Percebeu que no prédio vizinho os vizinhos conversavam. Percebeu que havia um certo medo. Uma certa ansiedade que não era de todo ruim.

Passado o sentimento inicial começou a preocupar-se com as pessoas que gostava. E lembrou-se de ligar para elas. Mas seu telefone não funcionava. E começou a preocupar-se se as pessoas estavam preocupadas com ele. E presumiu que não haveria nada que os fizesse preocupar.

Afinal, era só a luz que faltava.

Acendeu um cigarro e e decidiu dar uma volta. Logo ouviu sirenes e gritos e correrias e gritos e batidas e gritos e um ruído.

Um ruído? a quanto tempo não prestava atenção nos ruídos? Um ruído.Vindo de dentro. Sussurrando. Metade perguntando metade respondendo. a quanto tempo não ouvia sussurros? E percebeu que não adiantava tentar reconhecer seu bairro aquela noite. Não era uma noite comum.

E ao decidir voltar ao seu apartamento com vista para a cidade escura e um tanto desconcertada percebeu que algo mudara. Mas não conseguia ver nem saber o quê.

Subiu quinze andares pé ante pé. Nunca tinha usado as escadas de seu condomínio. Hoje cumpriria a ‘via crucis’ um andar por ano de vida ali.

E como não podia mais fazer o relatório foi dormir. Com a certeza de que acordaria cedo para finalizá-lo.

Mas o despertador não tocou. Não que fosse exatamente um problema ele havia mesmo acordado com o Sol. a quanto tempo não acordava com o Sol? Mas aquilo não era comum. Olhou seu despertador e viu que ele não ligara. Não sabia bem a que horas havia ido dormir, mas a luz devia ter voltado.

Ligou a televisão. Que não ligou.

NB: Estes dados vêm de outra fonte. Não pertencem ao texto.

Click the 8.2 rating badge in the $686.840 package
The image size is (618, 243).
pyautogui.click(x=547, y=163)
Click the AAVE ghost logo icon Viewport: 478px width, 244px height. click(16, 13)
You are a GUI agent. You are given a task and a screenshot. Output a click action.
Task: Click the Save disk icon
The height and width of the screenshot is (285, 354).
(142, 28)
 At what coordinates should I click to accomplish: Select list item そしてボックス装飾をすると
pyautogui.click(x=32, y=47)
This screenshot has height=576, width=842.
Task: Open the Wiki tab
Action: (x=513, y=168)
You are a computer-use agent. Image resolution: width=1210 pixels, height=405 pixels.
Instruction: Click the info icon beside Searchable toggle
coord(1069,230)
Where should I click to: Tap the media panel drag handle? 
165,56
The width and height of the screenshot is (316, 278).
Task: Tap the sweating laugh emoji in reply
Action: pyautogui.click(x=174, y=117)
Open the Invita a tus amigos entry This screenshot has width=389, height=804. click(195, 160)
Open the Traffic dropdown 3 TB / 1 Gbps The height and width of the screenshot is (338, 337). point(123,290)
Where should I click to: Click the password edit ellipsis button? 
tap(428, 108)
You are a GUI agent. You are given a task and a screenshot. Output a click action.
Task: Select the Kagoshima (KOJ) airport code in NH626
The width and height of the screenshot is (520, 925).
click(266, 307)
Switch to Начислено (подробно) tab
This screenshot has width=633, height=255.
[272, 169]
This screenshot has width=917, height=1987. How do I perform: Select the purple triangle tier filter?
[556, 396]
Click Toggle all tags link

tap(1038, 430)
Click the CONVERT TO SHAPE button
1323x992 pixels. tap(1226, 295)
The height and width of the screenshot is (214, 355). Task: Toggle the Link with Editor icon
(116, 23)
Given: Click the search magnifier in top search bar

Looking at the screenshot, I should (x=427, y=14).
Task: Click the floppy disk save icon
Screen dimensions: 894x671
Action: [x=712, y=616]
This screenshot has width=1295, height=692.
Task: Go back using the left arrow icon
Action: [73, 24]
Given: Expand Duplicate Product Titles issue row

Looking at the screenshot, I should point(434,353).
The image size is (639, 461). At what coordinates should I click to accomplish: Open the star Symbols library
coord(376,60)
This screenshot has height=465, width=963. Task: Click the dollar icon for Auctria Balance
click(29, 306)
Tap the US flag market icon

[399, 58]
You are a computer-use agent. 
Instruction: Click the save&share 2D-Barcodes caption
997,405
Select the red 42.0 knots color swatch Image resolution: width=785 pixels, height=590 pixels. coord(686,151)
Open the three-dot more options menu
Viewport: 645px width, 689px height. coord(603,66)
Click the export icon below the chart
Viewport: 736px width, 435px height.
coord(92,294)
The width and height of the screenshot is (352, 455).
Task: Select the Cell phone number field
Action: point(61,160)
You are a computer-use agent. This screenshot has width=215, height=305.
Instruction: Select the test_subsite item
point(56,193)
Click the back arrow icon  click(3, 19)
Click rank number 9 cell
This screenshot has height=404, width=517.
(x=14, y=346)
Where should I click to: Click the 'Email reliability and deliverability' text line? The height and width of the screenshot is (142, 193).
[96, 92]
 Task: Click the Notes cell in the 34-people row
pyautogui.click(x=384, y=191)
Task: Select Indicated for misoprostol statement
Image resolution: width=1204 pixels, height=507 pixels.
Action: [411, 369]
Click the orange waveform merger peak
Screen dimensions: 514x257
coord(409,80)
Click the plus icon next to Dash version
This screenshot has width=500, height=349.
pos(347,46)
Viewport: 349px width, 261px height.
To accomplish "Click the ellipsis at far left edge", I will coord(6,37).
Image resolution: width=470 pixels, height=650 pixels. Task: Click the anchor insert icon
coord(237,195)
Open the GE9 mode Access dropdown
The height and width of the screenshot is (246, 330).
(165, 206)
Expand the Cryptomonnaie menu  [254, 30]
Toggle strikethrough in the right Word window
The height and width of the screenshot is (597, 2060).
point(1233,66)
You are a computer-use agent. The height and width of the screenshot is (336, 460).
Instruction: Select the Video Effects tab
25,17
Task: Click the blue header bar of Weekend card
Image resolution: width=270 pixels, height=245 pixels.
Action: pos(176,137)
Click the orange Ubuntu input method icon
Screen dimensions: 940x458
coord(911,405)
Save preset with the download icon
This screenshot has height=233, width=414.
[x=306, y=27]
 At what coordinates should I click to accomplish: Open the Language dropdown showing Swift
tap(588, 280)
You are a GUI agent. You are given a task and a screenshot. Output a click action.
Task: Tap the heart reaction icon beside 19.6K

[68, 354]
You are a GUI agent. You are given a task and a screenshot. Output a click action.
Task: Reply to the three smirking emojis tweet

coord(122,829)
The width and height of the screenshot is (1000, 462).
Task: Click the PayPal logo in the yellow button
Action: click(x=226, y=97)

Olhou pela janela e viu os semáforos desligados. Não era possível. Tomou um banho gelado. Era preciso se manter na rotina. Gelada rotina. E ao chegar no trabalho lembrou-se de que não havia relatório.

Pegou uma caneta e escreveu. E antes que pudesse apagar o que havia escrito canetas não pagam o bilhete voou. Como se o destino interferisse. Como se deus quisesse que o bilhete não fosse rasurado. Como se a fortuna tornasse o bilhete uma passagem sem volta.

E atravessou a porta. E descobriu que o caminho se faz caminhando. a quanto tempo sabia disso?

A luz voltou logo em seguida. Ele não.